_Reading text:_
-=-=-

I want a New Toy (oh ay oh), nothing too demanding (ta).

--Lena Lovich (song originally written by Thomas Dolby)

I am now the proud owner of an Olympus FE-100, a basic little 4.0 megapixel jobbie that will be more than adequate for my relatively simple photographic needs.

I then took my new toy over to the aforementioned Convoy Street in search of lunch.

San Diego used to have an actual Chinatown, in the area now known as the Gaslamp District--back in the day, that whole area was known as the Stingaree and was basically the red-light district. But since then it's been all the way down and then back up as a gentrified tourist area, and all that remains of Chinatown are some lovingly restored buildings, a museum, and maybe a couple of active businesses. The Convoy Street area isn't really a proper "Chinatown" in that there's little actual housing here--just block after block of strip malls jam-packed with restaurants, groceries, and other businesses catering to a variety of Asian ethnic groups, interspersed with a few Anglo-American businesses and a bunch of auto dealerships (and the occasional adult bookstore--the more things change, as they say...)

-=-=-

_Data extract:_
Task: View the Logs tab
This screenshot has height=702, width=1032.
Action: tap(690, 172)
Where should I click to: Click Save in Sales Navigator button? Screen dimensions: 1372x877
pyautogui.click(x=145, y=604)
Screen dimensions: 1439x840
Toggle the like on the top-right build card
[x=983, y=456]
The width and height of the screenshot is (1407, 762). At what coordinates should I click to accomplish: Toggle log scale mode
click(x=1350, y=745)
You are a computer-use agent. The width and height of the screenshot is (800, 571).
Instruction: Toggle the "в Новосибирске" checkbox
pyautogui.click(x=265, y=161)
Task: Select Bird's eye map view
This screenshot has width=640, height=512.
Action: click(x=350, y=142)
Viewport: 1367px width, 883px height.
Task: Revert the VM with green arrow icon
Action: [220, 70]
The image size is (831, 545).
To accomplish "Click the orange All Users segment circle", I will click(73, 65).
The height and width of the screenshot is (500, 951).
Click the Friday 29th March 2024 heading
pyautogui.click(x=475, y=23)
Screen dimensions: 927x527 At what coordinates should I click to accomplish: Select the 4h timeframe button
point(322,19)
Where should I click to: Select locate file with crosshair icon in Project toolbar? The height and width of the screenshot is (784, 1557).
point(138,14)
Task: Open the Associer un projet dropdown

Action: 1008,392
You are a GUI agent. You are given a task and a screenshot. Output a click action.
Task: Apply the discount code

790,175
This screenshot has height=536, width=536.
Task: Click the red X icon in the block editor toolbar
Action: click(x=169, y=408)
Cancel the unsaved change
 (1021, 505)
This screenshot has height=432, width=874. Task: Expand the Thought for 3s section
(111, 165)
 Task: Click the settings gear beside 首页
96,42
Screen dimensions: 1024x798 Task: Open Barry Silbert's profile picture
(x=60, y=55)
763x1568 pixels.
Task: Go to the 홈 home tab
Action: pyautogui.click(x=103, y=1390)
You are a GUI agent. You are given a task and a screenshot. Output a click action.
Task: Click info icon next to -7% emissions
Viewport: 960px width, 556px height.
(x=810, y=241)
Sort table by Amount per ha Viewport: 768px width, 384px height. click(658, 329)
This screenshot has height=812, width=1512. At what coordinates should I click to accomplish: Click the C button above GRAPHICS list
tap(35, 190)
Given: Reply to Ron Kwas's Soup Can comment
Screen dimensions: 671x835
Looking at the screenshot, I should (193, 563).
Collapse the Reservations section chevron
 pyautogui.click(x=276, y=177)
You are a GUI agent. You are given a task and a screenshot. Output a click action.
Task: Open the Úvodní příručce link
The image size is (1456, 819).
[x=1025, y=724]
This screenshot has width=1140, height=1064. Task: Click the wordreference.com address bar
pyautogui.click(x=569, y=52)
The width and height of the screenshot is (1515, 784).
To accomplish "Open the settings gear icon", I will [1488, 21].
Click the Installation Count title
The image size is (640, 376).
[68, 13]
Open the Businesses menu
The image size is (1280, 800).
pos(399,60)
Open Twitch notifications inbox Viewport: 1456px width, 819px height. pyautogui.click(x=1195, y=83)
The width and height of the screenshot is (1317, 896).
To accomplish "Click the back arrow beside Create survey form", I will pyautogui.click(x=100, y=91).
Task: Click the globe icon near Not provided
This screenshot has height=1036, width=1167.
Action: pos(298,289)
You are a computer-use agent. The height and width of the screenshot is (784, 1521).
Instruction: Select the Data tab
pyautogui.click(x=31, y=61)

-=-=-

_Short task 1:_ According to the blog post, which camera model does the writer now own?
_Short task 2:_ Swap "Stingaree" for "Tenderloin" in the stretch of the blog post from "San Diego used" through "as they say...)", and write out that stretch.
The material above has no connection to the blog post.

_Written answer 1:_ An Olympus FE-100.

_Written answer 2:_
San Diego used to have an actual Chinatown, in the area now known as the Gaslamp District--back in the day, that whole area was known as the Tenderloin and was basically the red-light district. But since then it's been all the way down and then back up as a gentrified tourist area, and all that remains of Chinatown are some lovingly restored buildings, a museum, and maybe a couple of active businesses. The Convoy Street area isn't really a proper "Chinatown" in that there's little actual housing here--just block after block of strip malls jam-packed with restaurants, groceries, and other businesses catering to a variety of Asian ethnic groups, interspersed with a few Anglo-American businesses and a bunch of auto dealerships (and the occasional adult bookstore--the more things change, as they say...)